The Coca-Cola Company announced that Costa Coffee will report to the company’s Europe operating unit, effective 1 January 2025. Additionally, the Dogadan tea business will report into Costa’s retail business in Europe. These organisational changes are intended to streamline and simplify the current structure. There are no significant numbers of employment changes, as the vast majority of current roles will continue.

The Global Ventures group was established in 2019 primarily to oversee the company’s ownership of Costa, innocent and Dogadan, as well as the company’s investment in Monster Beverage Corp.

“As we look to our next chapter of growth, we have evaluated how to best set ourselves up for future success with these growth areas, and we believe now is the right time to have them work more directly with our operating units,” said Coca-Cola president and CFO John Murphy.

The following changes take effect 1 Jan 2025:
• Costa will remain a stand-alone business and will report to the Europe OU. Costa is based in London, and the majority of the company’s retail and Express outlets are located in the United Kingdom and elsewhere in Europe. Costa’s ready-to-drink businesses outside of Europe will report through local operating units.
• Dogadan, a Türkiye-based tea business that was founded in 1975 and in recent years has closely collaborated with the Costa business, will report into Costa’s retail business in Europe. Dogadan has been part of Coca-Cola since 2007.
• Innocent, a 25-year-old, London-based maker of juices and smoothies, will report to the Europe operating unit. Coca-Cola has had an ownership stake in innocent since 2009. Innocent drinks are sold across Europe.
• Oversight of Coca-Cola’s investment in Monster will move to Murphy, while the respective geographies will be responsible for the underlying operations results.

Global Ventures is currently a separate operating segment. Global Ventures will be sunset as part of the reorganization, and the company will issue financials for 2022 through 2024 to reflect the changes. The recast data will be available publicly in early 2025.

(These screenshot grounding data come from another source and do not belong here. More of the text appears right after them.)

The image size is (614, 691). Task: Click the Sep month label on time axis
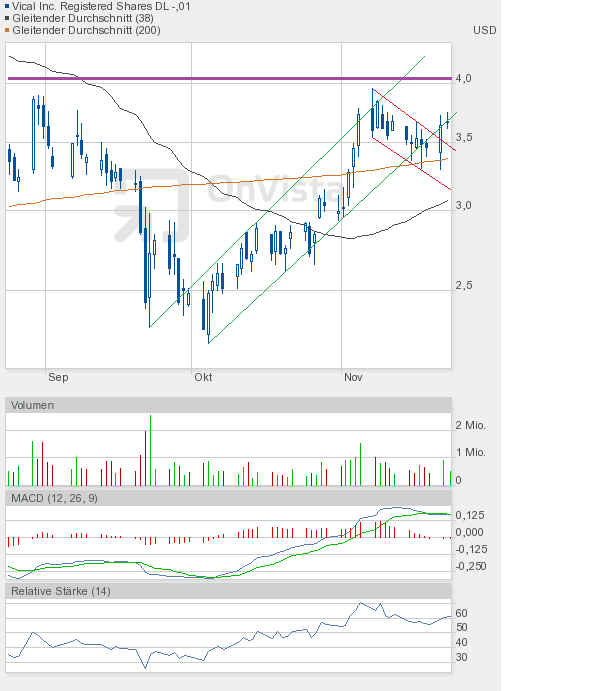(x=58, y=377)
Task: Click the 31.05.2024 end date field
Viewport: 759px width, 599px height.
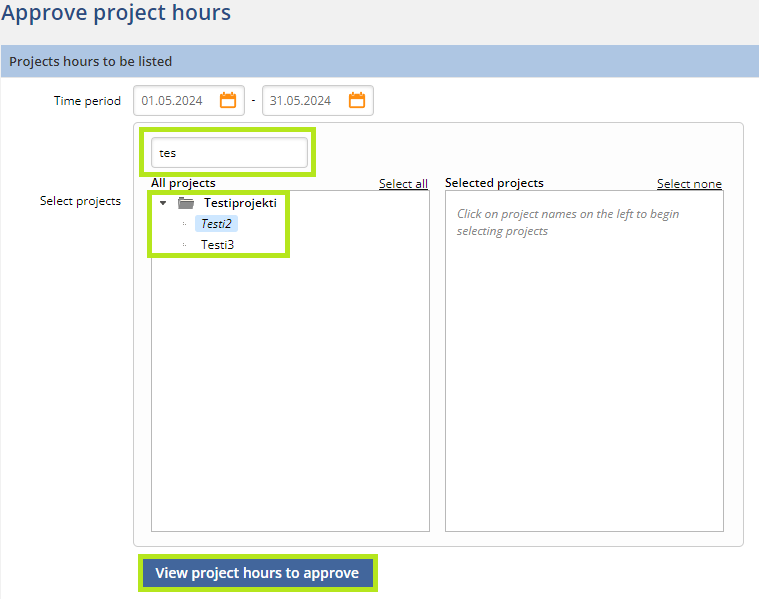Action: tap(300, 101)
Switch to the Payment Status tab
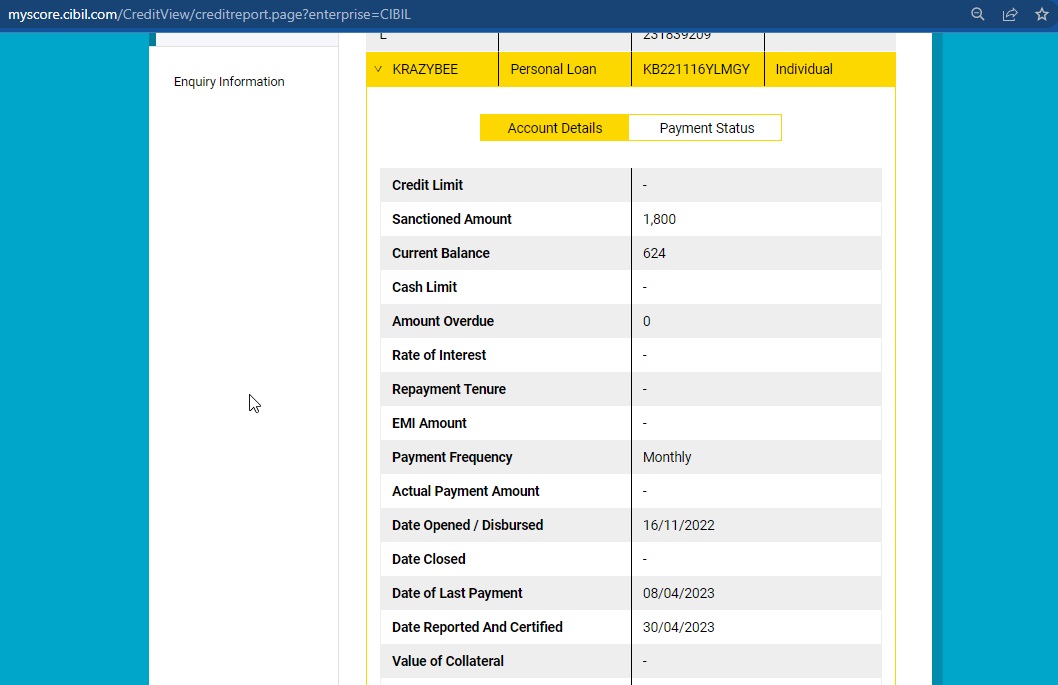Screen dimensions: 1058x685 pyautogui.click(x=706, y=128)
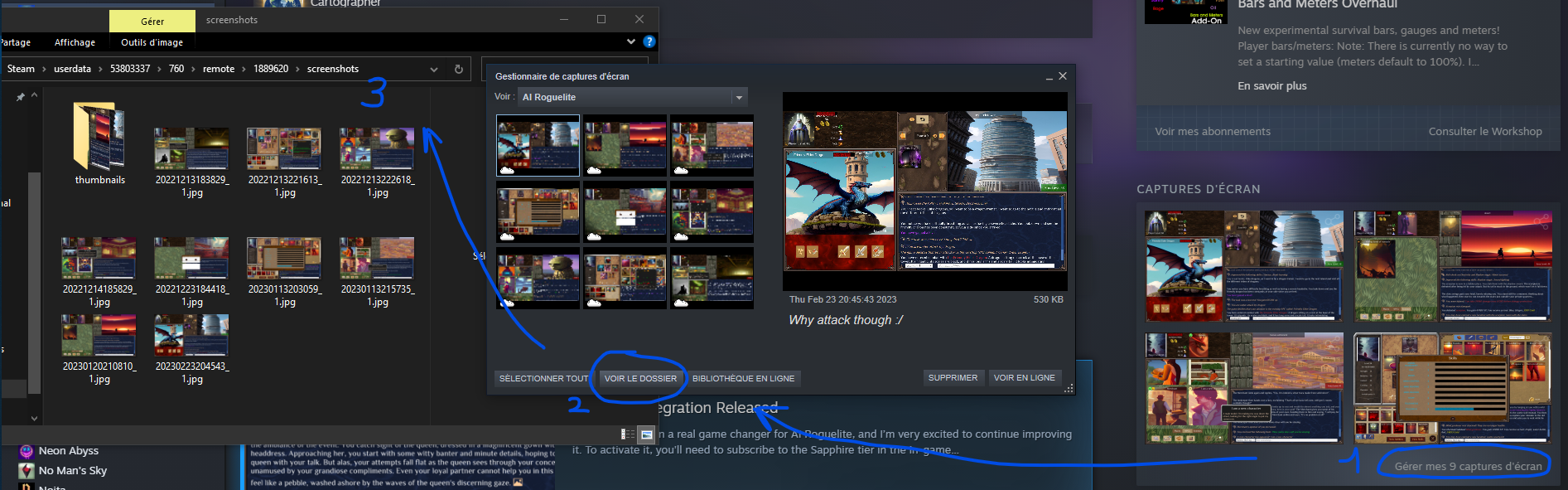Click the Explorer navigation pane vertical scrollbar
Viewport: 1568px width, 490px height.
coord(34,282)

The Coca-Cola Company reported on 23 October that net revenues declined 1% to USD $11.9 billion, and organic revenues (non-GAAP) grew 9% for its fiscal 2024 third quarter. Operating margin, which includes items impacting comparability, was 21.2% versus 27.4% in the prior year, while comparable operating margin (non-GAAP) was 30.7% versus 29.7% in the prior year. Coffee declined 6%, primarily due to the performance of Costa® coffee in the United Kingdom. Tea grew 7%, driven by growth in Asia Pacific, Latin America and Europe, Middle East and Africa.